The constraint id oscal-catalog-control-require-statement-when-not-withdrawn no longer matches the updated logic (it now also exempts reserved/deprecated/superseded). Consider renaming the id (and/or adding an inline note) so future maintainers don’t misinterpret what this expect is validating.

Suggested change

	<expect id="oscal-catalog-control-require-statement-when-not-withdrawn" target="."
	<!-- Require a statement part unless the control is in an exempt inactive lifecycle state. -->
	<expect id="oscal-catalog-control-require-statement-when-not-inactive" target="."

[brian-ruf]

revised the label to better reflect the constraint revisions.

[Copilot]

Grammar issue in the deprecated status description: “may be describe the remarks” is ungrammatical and should be rephrased (e.g., “may be described in the remarks”).

Suggested change

	<enum value="deprecated">This control will be withdrawn. The withdrawn timeline or milestone may be describe the remarks.</enum>
	<enum value="deprecated">This control will be withdrawn. The withdrawn timeline or milestone may be described in the remarks.</enum>

[brian-ruf]

fixed the grammar issues

[iMichaela]

Please see inline comments.

[iMichaela]

The suggested description of a superseded control reads: "This control has been superseded by the artifact indicated by one or more "superseded-by" links or as described in the remarks." If we allow for the control to be empty, then we also allow for the important superseded information to not exist. I disagree with this proposal that allows a superseded control to be empty because it is important to have which information is superseded.

This is also the case with a deprecated control.
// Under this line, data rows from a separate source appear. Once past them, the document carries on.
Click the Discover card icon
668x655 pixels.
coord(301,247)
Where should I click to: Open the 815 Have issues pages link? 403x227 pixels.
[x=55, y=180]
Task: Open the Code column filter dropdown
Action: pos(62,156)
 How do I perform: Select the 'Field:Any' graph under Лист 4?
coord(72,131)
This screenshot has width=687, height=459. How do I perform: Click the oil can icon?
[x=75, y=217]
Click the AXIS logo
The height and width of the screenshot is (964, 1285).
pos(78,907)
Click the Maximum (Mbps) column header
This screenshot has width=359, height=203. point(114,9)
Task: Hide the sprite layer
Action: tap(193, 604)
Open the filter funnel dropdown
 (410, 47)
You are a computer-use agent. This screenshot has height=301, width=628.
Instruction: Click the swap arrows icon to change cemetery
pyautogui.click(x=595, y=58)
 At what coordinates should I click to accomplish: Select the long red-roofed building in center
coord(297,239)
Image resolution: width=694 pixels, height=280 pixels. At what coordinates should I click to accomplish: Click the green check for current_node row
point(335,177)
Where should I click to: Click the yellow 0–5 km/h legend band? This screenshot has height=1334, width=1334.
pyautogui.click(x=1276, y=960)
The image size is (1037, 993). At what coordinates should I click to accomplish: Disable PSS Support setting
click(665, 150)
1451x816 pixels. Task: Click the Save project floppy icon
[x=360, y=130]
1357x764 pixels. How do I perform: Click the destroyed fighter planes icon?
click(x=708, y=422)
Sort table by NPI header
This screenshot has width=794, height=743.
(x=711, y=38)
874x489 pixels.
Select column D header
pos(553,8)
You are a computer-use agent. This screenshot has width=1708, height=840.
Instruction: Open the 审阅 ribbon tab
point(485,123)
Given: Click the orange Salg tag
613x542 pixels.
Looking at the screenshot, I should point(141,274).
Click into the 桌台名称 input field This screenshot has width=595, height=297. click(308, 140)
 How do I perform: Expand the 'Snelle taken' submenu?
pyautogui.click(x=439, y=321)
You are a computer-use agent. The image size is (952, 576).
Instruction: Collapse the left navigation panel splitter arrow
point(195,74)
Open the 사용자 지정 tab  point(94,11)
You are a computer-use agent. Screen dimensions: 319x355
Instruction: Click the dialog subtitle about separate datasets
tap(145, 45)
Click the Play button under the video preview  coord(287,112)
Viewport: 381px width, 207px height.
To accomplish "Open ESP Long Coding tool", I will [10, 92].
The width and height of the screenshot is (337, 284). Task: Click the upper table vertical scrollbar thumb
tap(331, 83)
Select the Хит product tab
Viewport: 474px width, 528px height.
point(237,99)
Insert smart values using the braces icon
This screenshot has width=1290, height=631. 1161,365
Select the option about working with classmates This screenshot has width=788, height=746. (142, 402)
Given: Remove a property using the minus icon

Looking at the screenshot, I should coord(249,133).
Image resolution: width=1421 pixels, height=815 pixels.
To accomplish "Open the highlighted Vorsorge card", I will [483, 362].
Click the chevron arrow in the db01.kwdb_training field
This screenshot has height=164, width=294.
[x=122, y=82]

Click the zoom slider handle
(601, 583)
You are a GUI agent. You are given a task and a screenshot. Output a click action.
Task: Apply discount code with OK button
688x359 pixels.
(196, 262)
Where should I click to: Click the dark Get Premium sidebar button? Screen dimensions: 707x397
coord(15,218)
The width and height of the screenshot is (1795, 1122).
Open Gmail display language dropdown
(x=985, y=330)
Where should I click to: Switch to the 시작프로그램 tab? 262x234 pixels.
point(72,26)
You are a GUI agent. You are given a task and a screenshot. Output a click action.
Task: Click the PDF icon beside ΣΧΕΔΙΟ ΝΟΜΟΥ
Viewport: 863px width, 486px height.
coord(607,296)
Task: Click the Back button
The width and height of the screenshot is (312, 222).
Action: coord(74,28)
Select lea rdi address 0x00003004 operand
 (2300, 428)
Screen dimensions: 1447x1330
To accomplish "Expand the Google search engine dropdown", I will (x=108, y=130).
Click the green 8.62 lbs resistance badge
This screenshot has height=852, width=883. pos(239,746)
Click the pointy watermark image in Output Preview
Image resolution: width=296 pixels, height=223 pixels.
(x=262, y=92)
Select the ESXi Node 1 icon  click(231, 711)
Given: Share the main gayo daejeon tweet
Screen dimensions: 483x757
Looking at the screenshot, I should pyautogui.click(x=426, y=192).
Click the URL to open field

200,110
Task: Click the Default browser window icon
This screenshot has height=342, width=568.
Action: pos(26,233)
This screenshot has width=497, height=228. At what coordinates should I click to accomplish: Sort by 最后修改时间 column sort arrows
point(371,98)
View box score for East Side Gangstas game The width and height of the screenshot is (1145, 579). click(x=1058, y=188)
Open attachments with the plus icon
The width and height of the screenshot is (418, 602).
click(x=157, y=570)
As long as the control is still used until it is withdrawn on date X, the information must exist to inform the user of the date when will be withdrawn and in the interim, the control content should be available for use.

Please remove deprecated and superseded from the ('withdrawn','Withdrawn', 'reserved', 'deprecated', 'superseded') list.

Please update then the id to: id="oscal-catalog-control-require-statement-when-not-withdrawn-or-reserved"

[iMichaela]

@brian-ruf - Please let me know if you had a chance to review the comments and if you want to discuss them.

[brian-ruf]

I did not see your earlier comment earlier.

I respectfully disagree with you assertion.
The framework or baseline author* - not the NIST OSCAL Team - decides whether the content must remain present or may be absent in any given set of controls. NIST is free to impose that requirement on 800-53 controls, in an RMF-specific set of constraints; however, it is not fair for NIST to impose that restriction on other framework/baseline authors.

If that is the only way you will approve this, I will adjust the constraint, but I do so under protest.

[iMichaela]

I did not see your earlier comment earlier.

I respectfully disagree with you assertion. The framework or baseline author* - not the NIST OSCAL Team - decides whether the content must remain present or may be absent in any given set of controls. NIST is free to impose that requirement on 800-53 controls, in an RMF-specific set of constraints; however, it is not fair for NIST to impose that restriction on other framework/baseline authors.

If that is the only way you will approve this, I will adjust the constraint, but I do so under protest.

@brian-ruf -- I might not have explained properly the concern I raised. The definition of "deprecated" and "superseded" controls imply that the information is still available. For a "deprecated" control which will be removed in the near future, but still usable at the current labeling time to not have a content is problematic. What would someone implement? I requested today for the OF members that generate or use catalogs other than 800-53, to provide their perspective.